Yöntem şu; kulüp başkanının ya da teknik sorumlunun değiştirilmesi mi isteniyor; onun yerine geçme arzusu mu var. O zaman futbolculardan bir kaçı ayarlanıyor; medyadan da üç beş kalemşör satın alınıyor. Tabi para karşılığı. Takım kötü sonuçlar almaya başlıyor. Medyadaki satılık kalemşörler, yerine göz dikilen kişi aleyhine yazılar döşenip kötü gidişin bütün vebalini onun boynuna asıyor. Bunların üstüne 'tribün baskısı' harekete geçiriliyor, yönetim ya da teknik adam aleyhine istifa sloganları yaygınlaştırılıyor. Gönderilmesi istenen kişi bakıyor o görevde kalırsa daha çok yıpranacak. Bu harami çetesiyle mücadele yerine teslimiyeti seçiyor ve istifayı basıyor. Sonra, sanki bir peri, sihirli sopasıyla değmiş gibi takım canlanıyor.

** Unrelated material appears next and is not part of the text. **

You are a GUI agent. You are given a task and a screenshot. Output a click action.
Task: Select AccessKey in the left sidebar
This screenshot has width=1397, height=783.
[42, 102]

Bu yöntem hiç etik görünmüyor ama maalesef çok yaygın biçimde uygulanıyor. Hatta siyasette de, iktidardakini düşürme amacıyla uygulanıyor. Tabi her zaman tutmuyor. Bazen de bu yöntemi uygulayanlar rezil kepaze oluyor. Ama pişkinliği elden bırakmıyorlar. Zaten vazgeçecek onura sahip olsalardı baştan hiç tevessül etmezlerdi.
Galatasaray dolu dizgin giderken ne oldu da art arda puanlar kaybetmeye başladı. İşsiz kalmış Fatih Terim'e iş bulma çabası mı var? Basında bu yönde çok dedikodu haberi var. Başarılı sonuçlar alınırken göklere çıkarılan Tudor şimdi yerden yere vuruluyor. Başka takımların da Galatasaray karşısında kazanma ihtimali gözlerden saklanıyor.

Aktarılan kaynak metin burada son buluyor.